Oh, that sounds like the "king node" approach of Damgård-Nielsen? I'm curious why it would be limited to the opening part of the protocol, and to dishonest-majority protocols - is there a reference for this particular approach?

mkskeller commented 4 months ago

It's certainly related but the approach is generic. With any secret sharing scheme you can do reconstruction by sending all shares to one party and then sending the result back to all parties (O(n)) instead of every party sending their share to every other party (O(n^2)). However, there might be issues with a malicious king node, which in some protocols can be solved in other ways, see for example: https://eprint.iacr.org/2012/642 Regarding generalisation, some multiplication protocols are based are opening (like Damgård-Nielsen), so the properties of the opening protocol filter through to the multiplication protocol, but this isn't the case for all protocols. Regarding the restriction to dishonest-majority protocols, it's just that it wasn't always implemented for Shamir secret sharing, the documentation is just outdate. Thank you for bringing this up.
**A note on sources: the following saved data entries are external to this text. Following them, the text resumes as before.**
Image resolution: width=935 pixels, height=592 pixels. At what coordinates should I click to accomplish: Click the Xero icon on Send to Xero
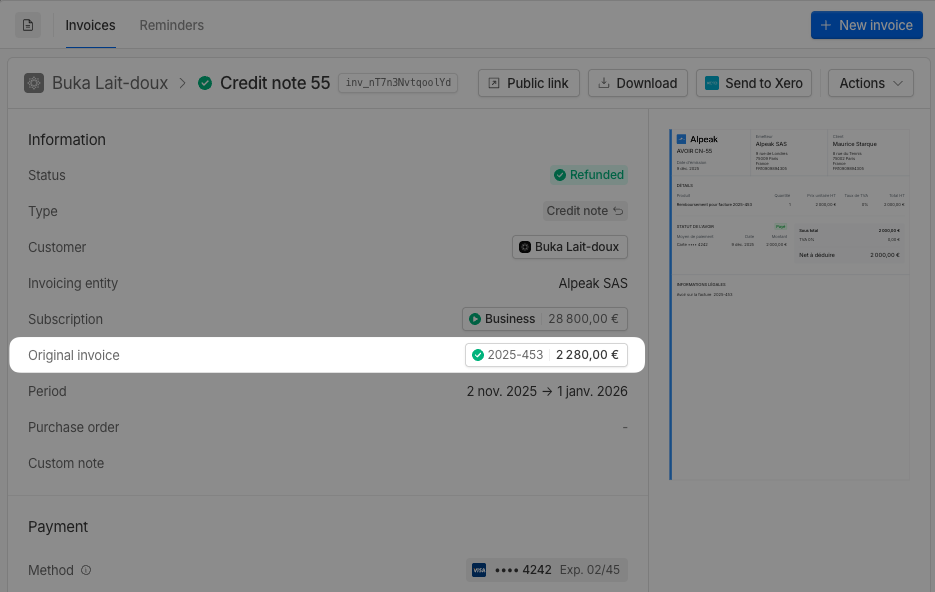(x=713, y=83)
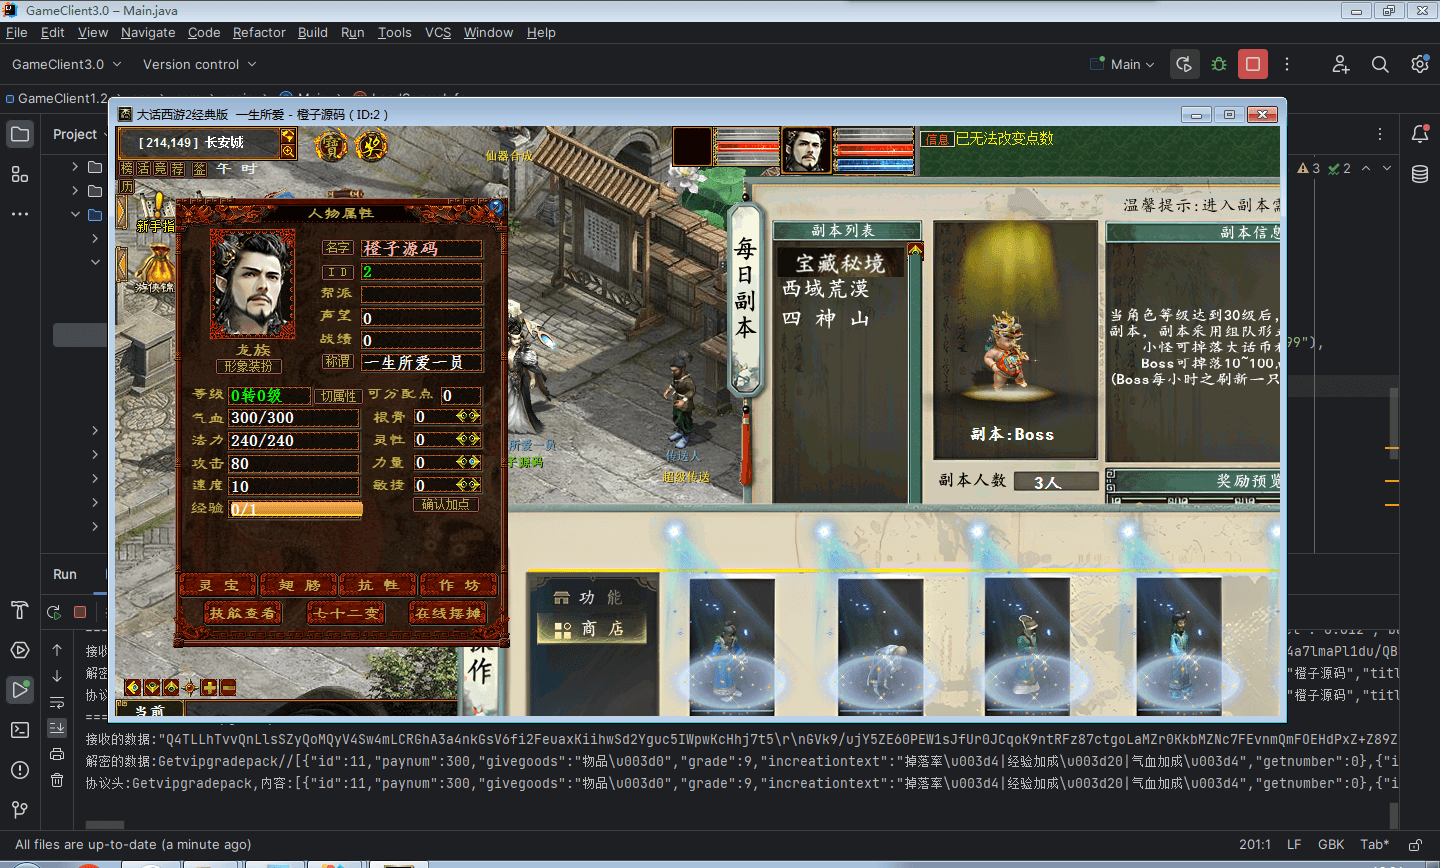The image size is (1440, 868).
Task: Open the Refactor menu
Action: [x=259, y=32]
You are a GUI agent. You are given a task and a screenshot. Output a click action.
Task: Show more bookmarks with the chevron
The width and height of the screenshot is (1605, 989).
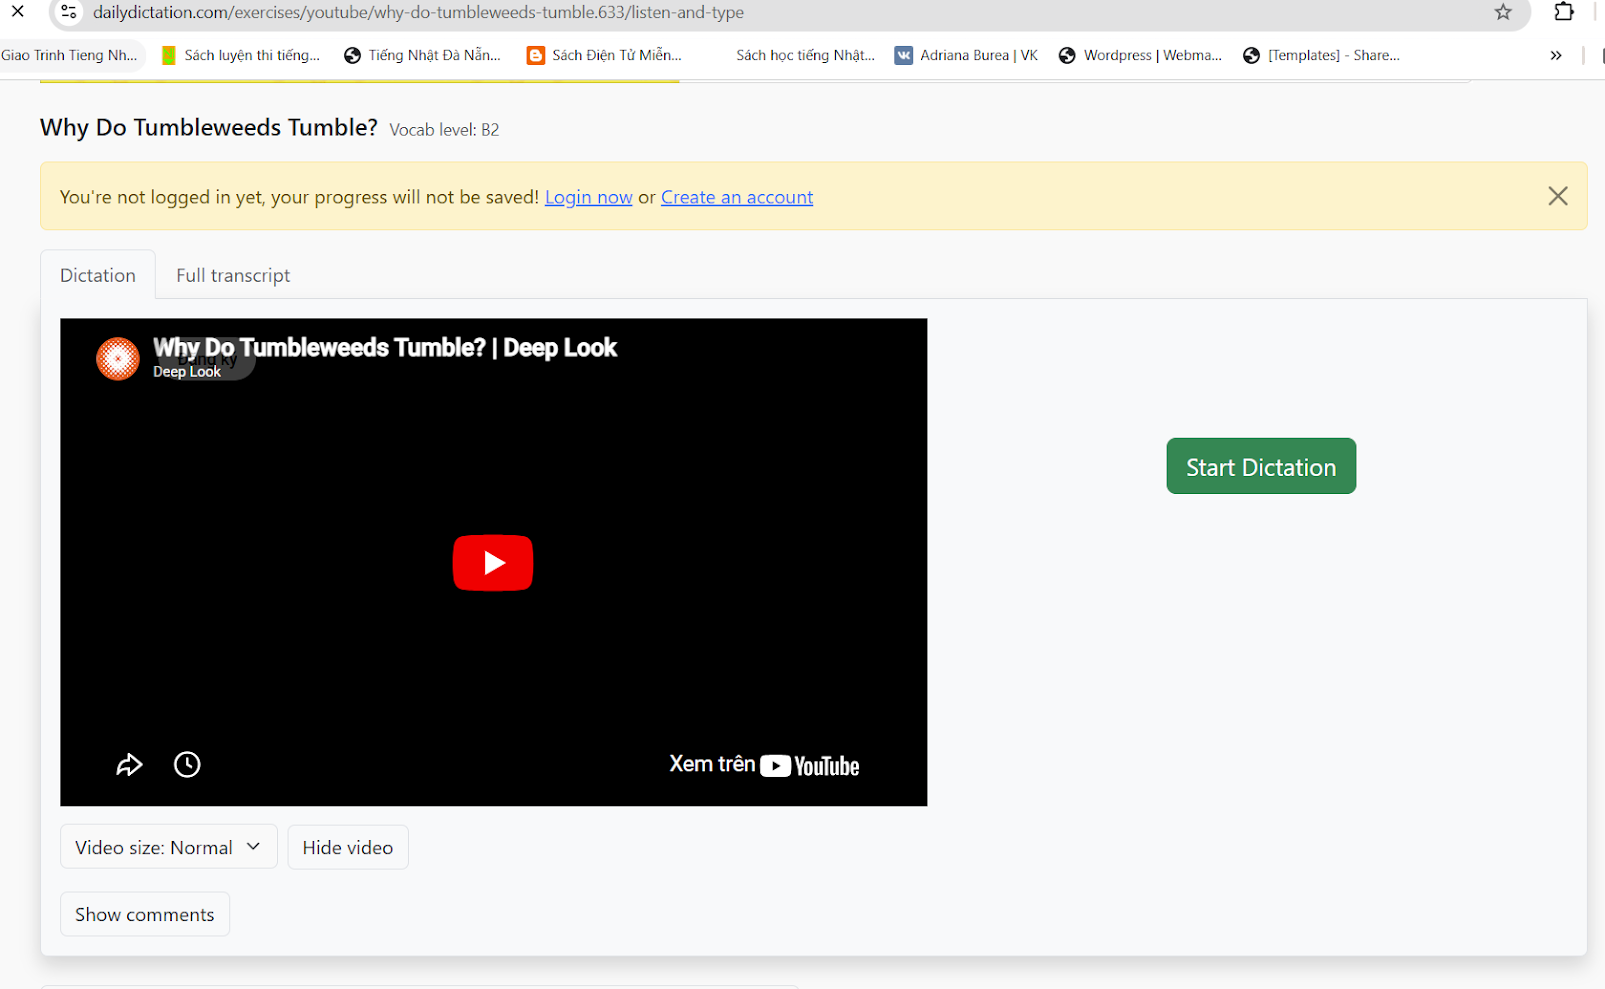(x=1555, y=55)
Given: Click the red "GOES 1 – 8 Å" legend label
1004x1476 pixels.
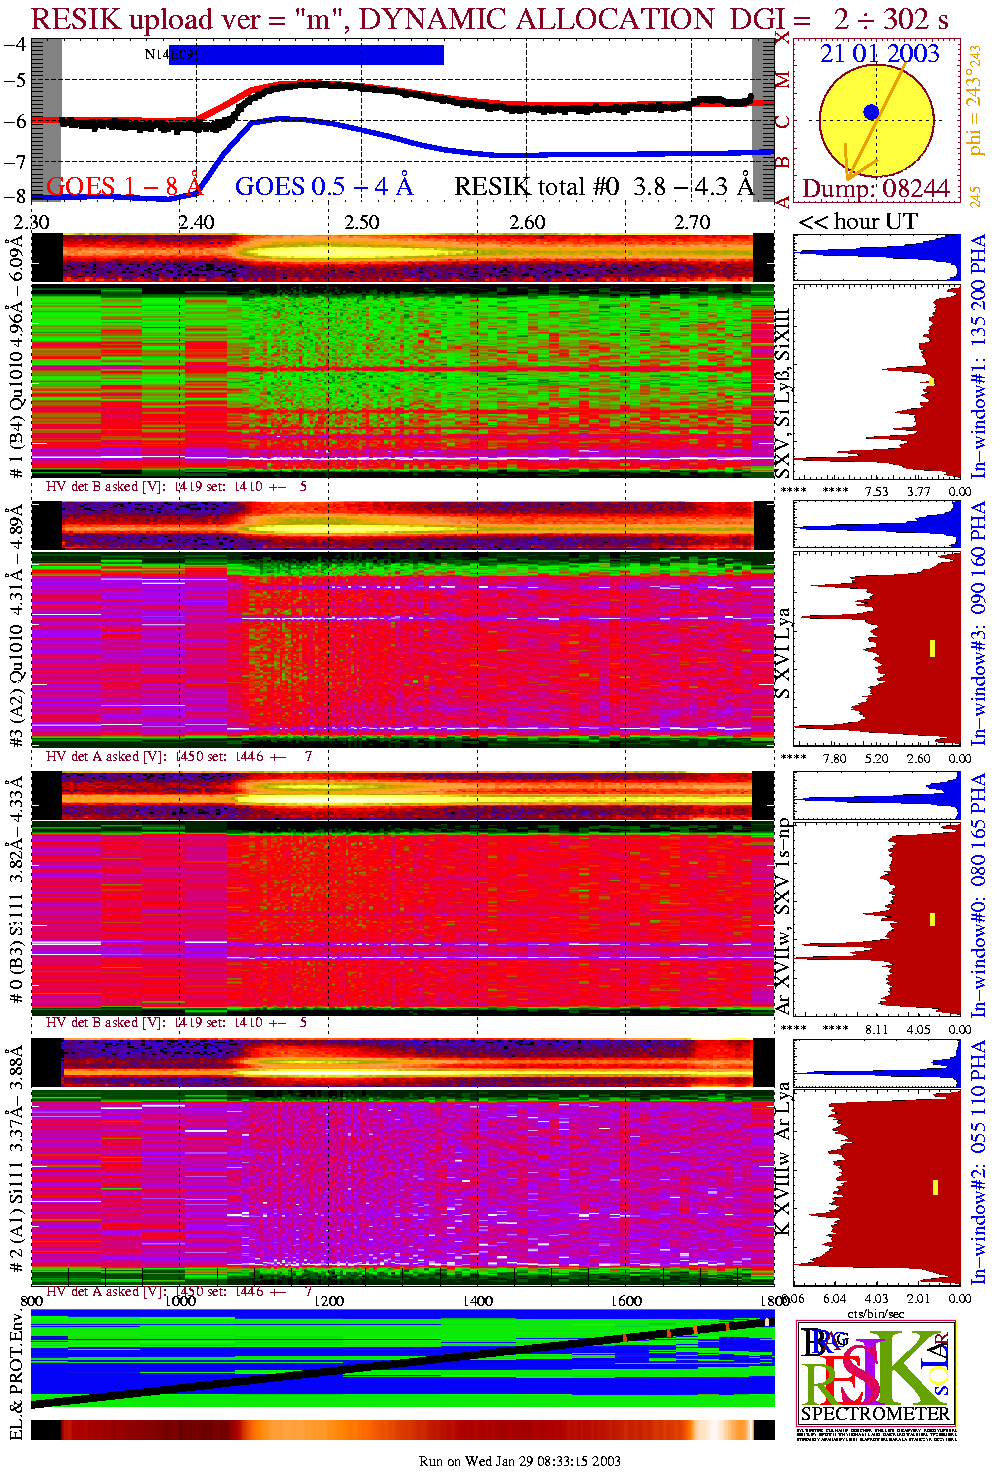Looking at the screenshot, I should 124,186.
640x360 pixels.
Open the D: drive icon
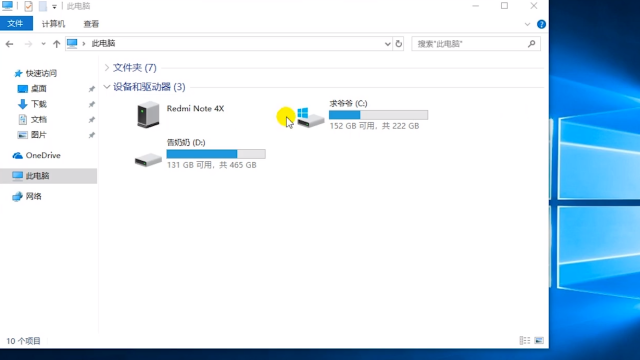tap(148, 160)
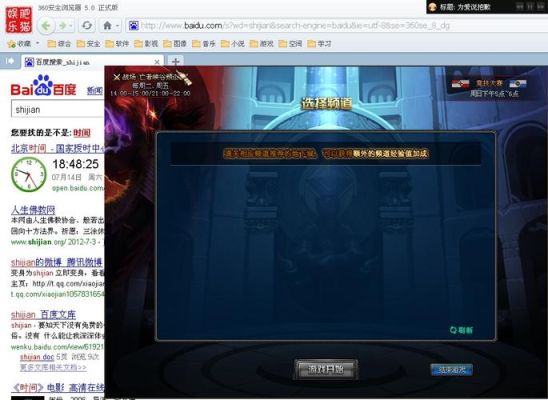
Task: Click the 游戏开始 button
Action: 326,369
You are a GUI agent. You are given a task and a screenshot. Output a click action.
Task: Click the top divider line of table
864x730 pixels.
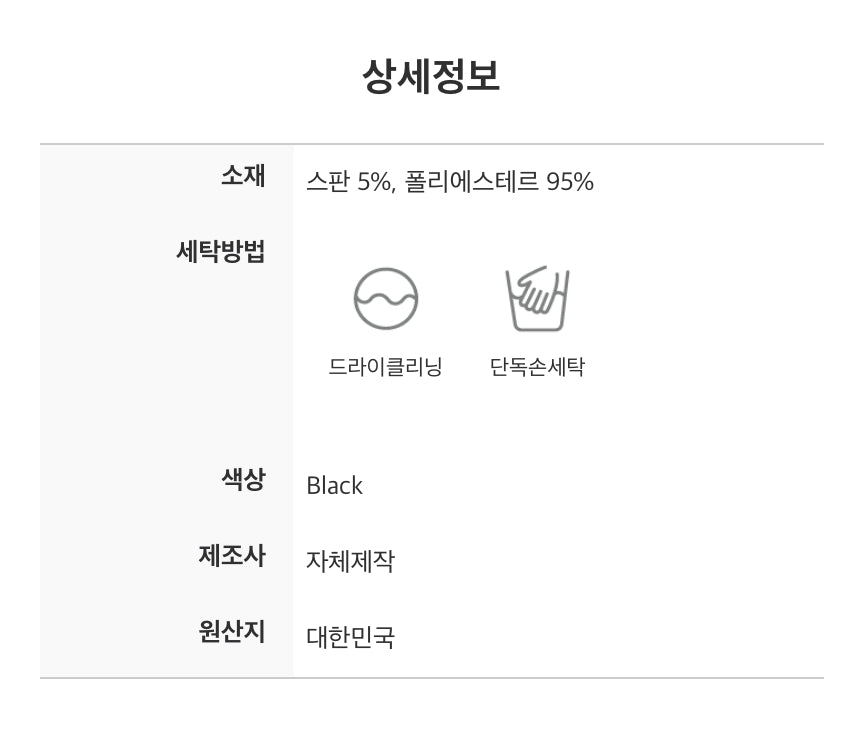point(432,144)
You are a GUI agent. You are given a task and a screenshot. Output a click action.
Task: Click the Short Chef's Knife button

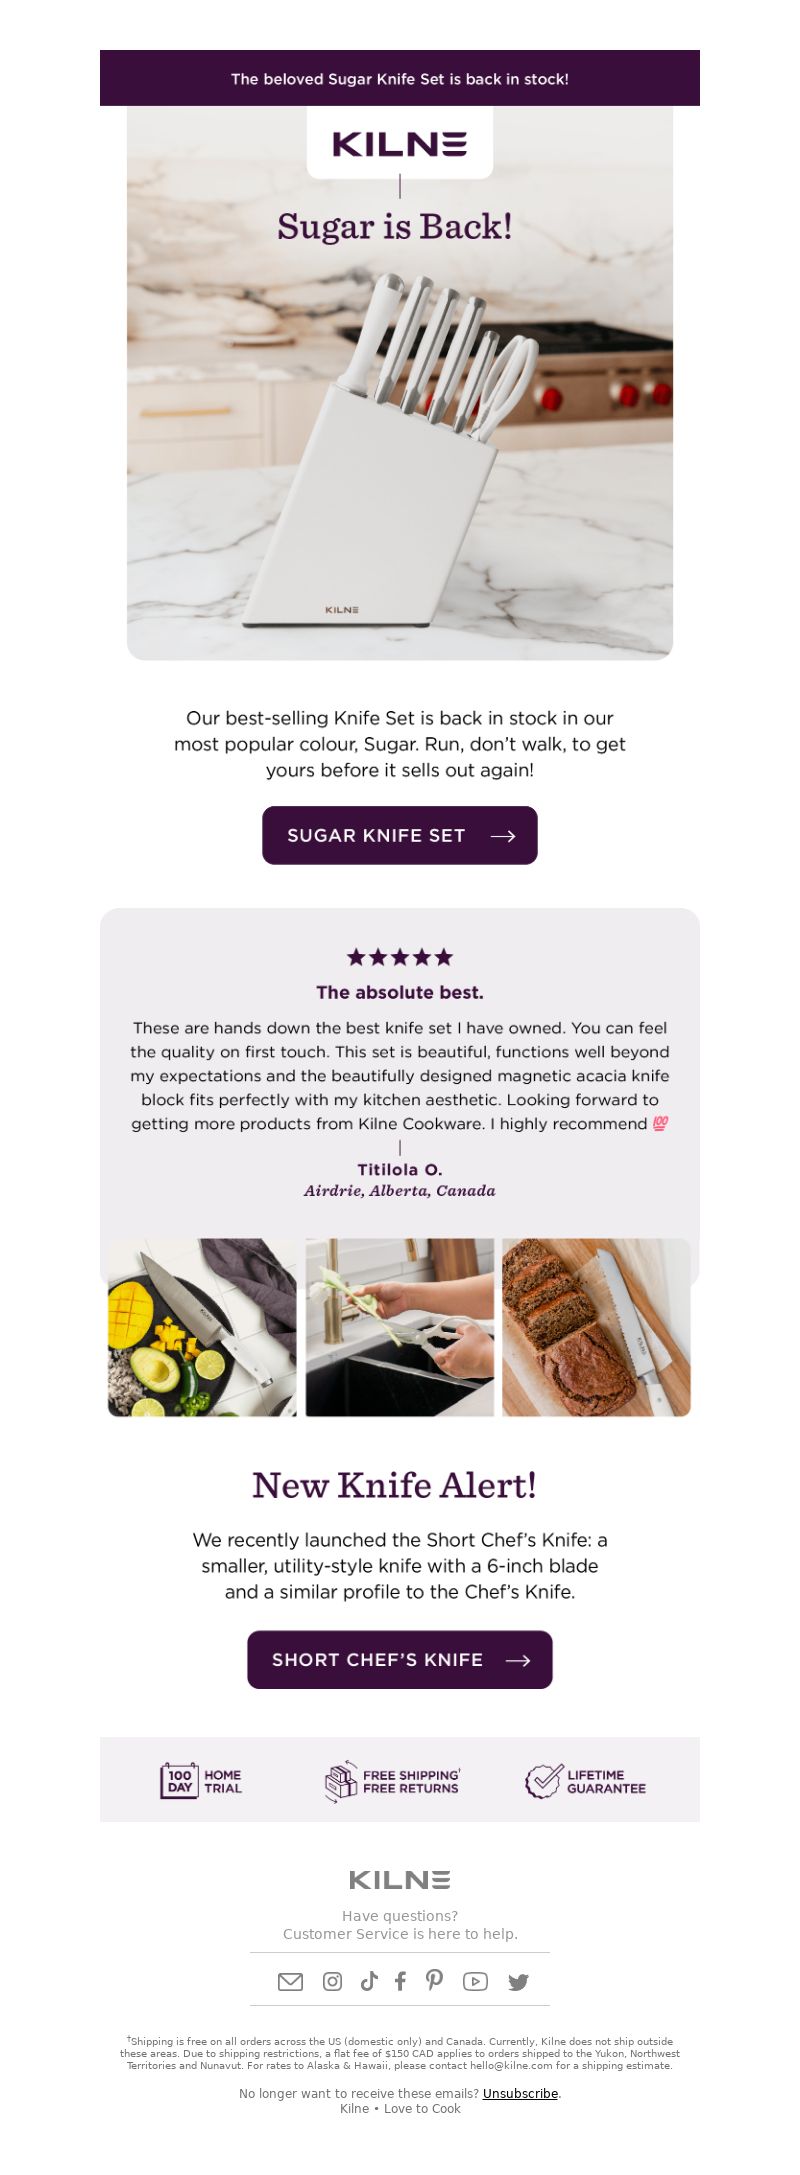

waamm commented 4 months ago

Inside a large circuit, I now have an array arr of secret-shared sint values which are used in multiplications and additions later in the circuit. Depending on some random values of an array arr2 that are revealed (becoming cint), some of the secret-shared values in arr must be zero, and hence the corresponding multiplications can be skipped. I was hoping that inserting this code might work, but I realise that might be naive?

for i in range(len(arr)):
    @if_(arr2[i] == val)
    def _():
        arr[i] = cint(0)

Bandwidth indeed drops, but by an amount which does not appear to be random (yet it should have been) and the round complexity is going up (with both shamir and mascot).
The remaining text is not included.